The Gregorian calendar has been in use since 1582. Among its features is a moderately complicated rule for leap years: if n mod 4 is 0, then n is a leap year. However, if n mod 100 is 0, then n is not a leap year, unless n is a multiple of 400.

In addition, we live in a world with timezones and regional differences in when countries go on and off daylight savings time, if they have such a system. As yet another example of Japanese rationality, Japan does not have a DST system.

Implementing date and time computations correctly can be very hard for computer programmers and is invariably a source of many hidden bugs that may take a long time to discover. Yesterday, a large amount of Sony’s Playstation 3 game consoles stopped working normally.  This was later fixed. There was speculation the error was due to incorrect leap year handling. It wouldn’t be the first time this occurred if this was indeed the reason.

In a software company where I used to work, there would usually be massive troubles every time some country went on or off daylight savings time, or any other time calculation hit a sensitive spot. I’m fairly sure that the world’s software systems, including government, finance, insurance, health care, suffer untold billions of damage every year due to the complexity of the system. Maybe we should simplify it.

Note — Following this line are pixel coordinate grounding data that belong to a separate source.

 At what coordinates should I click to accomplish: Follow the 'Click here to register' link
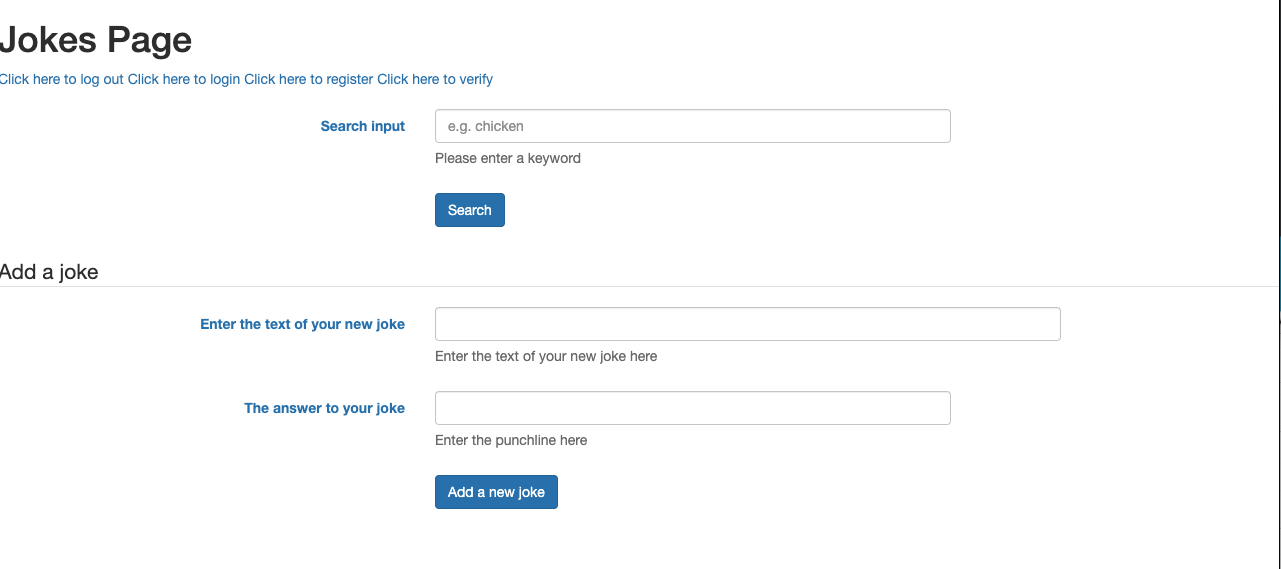308,79
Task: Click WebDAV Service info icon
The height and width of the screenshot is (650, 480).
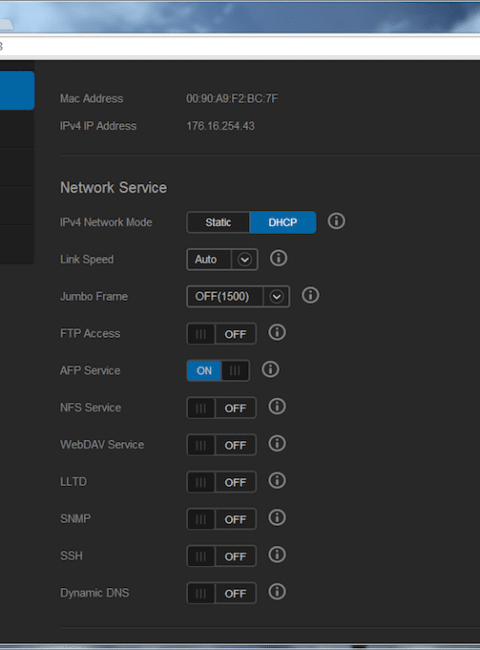Action: pos(276,443)
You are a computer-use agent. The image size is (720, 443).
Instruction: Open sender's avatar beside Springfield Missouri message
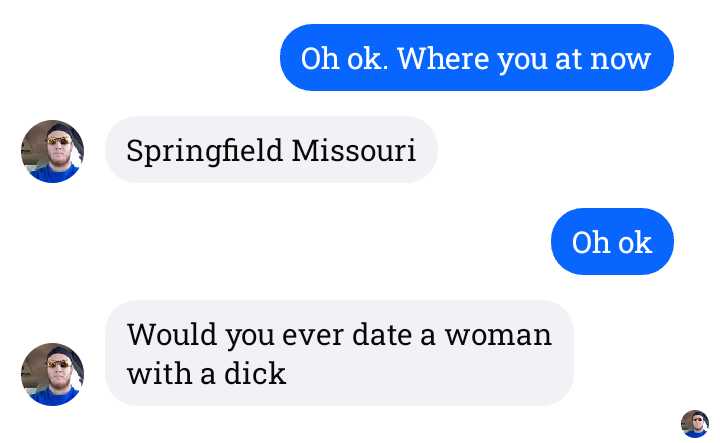pyautogui.click(x=52, y=151)
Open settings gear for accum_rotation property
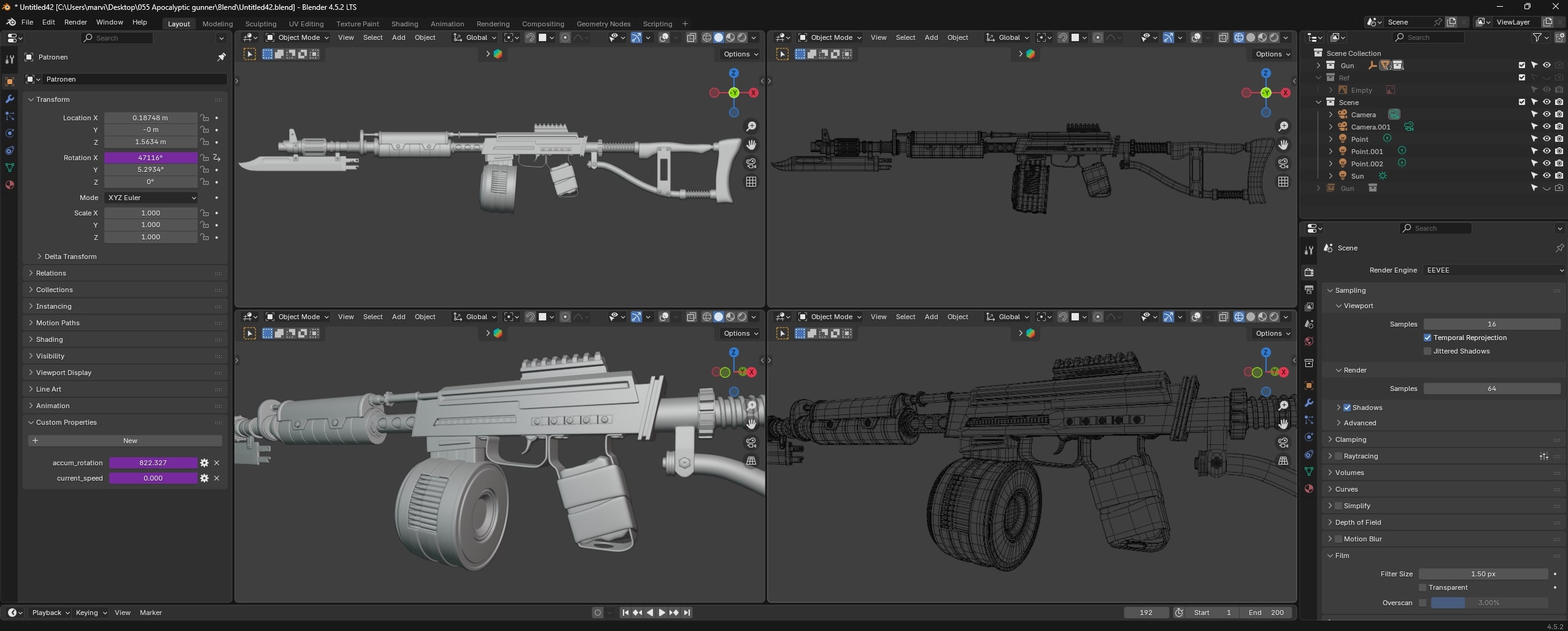The width and height of the screenshot is (1568, 631). pos(204,463)
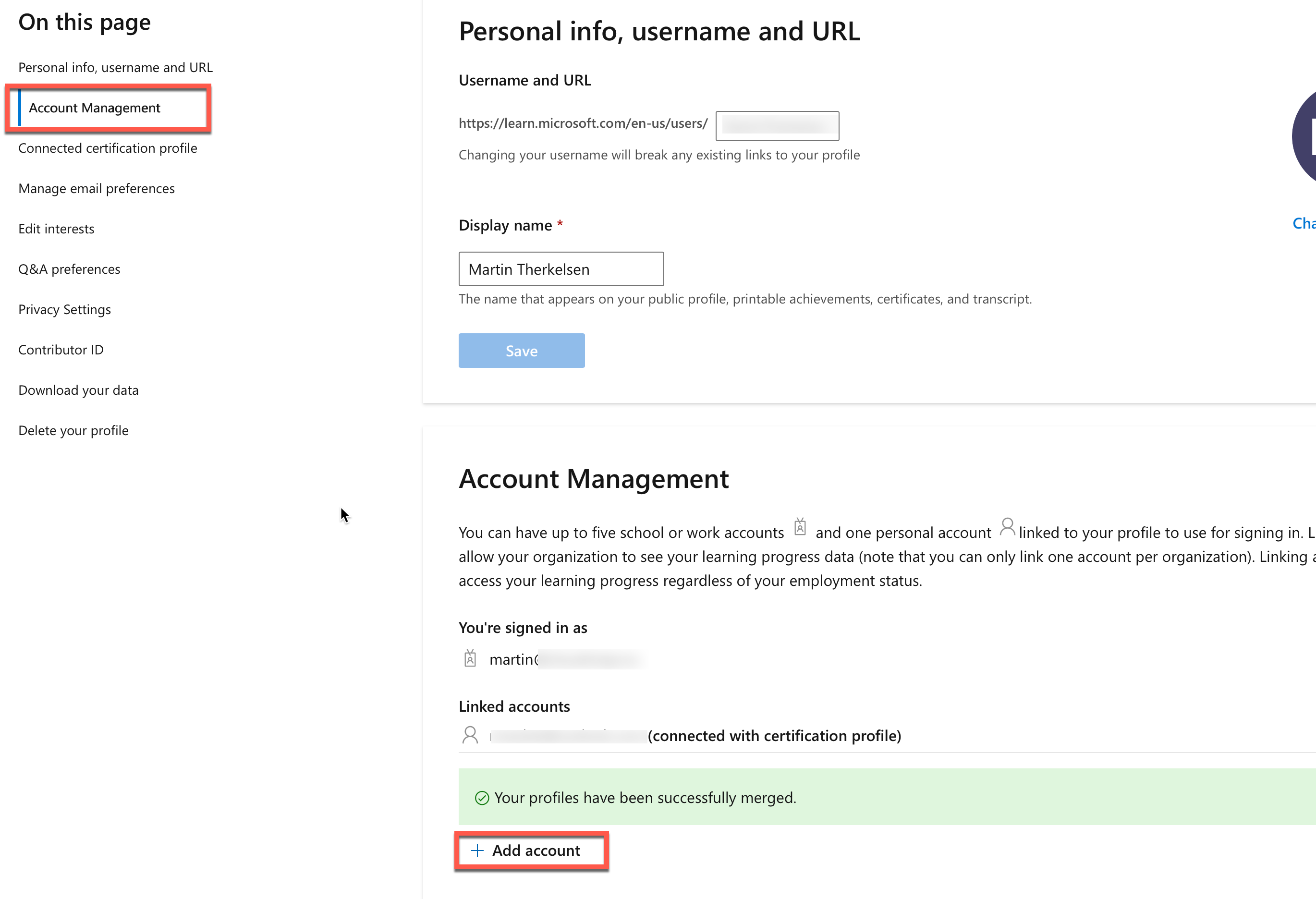
Task: Open Manage email preferences section
Action: (x=96, y=189)
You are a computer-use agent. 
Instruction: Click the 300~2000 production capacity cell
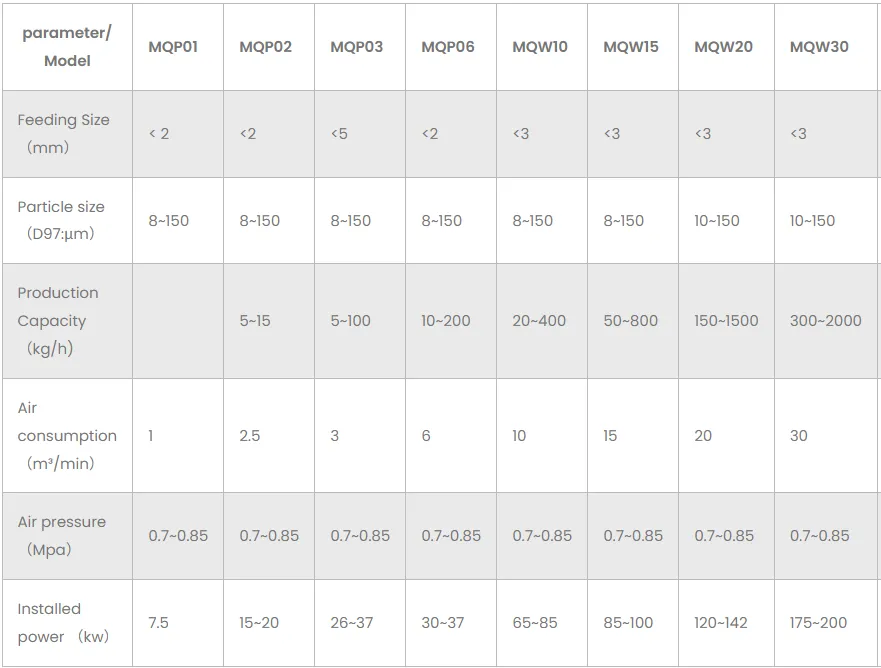coord(825,321)
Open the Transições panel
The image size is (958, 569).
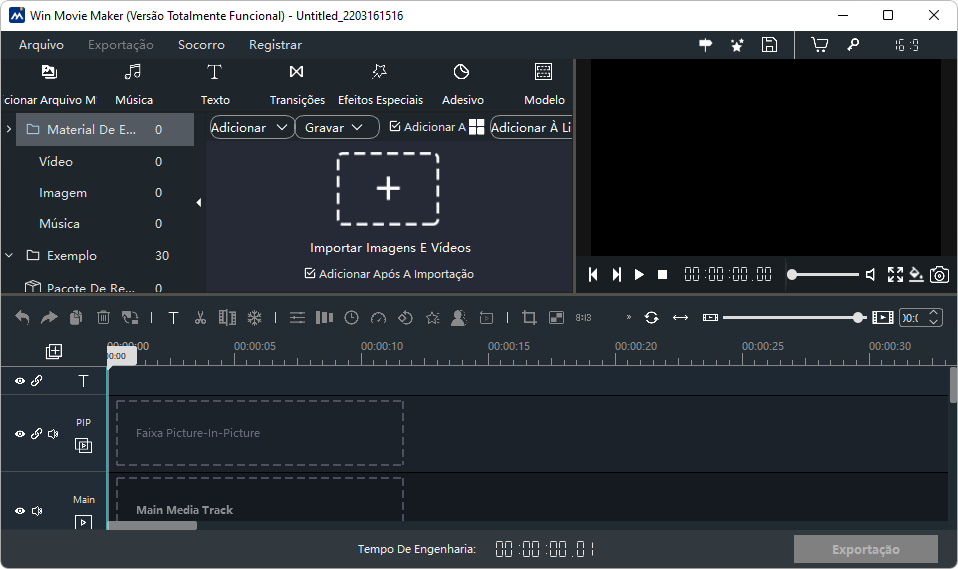(297, 84)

I suggest having “years” with 365 x 4 + 1 = 1461 days instead of the usual year for starters. This would move the leap year problem ahead until year 2100, when the next special rule comes in. By that time, software engineering technology should have improved enough that this should no longer be an issue, I hope. If not, we can invent another system by then. Let’s also scrap all daylight savings time everywhere. It’s easy to do and the savings would be huge.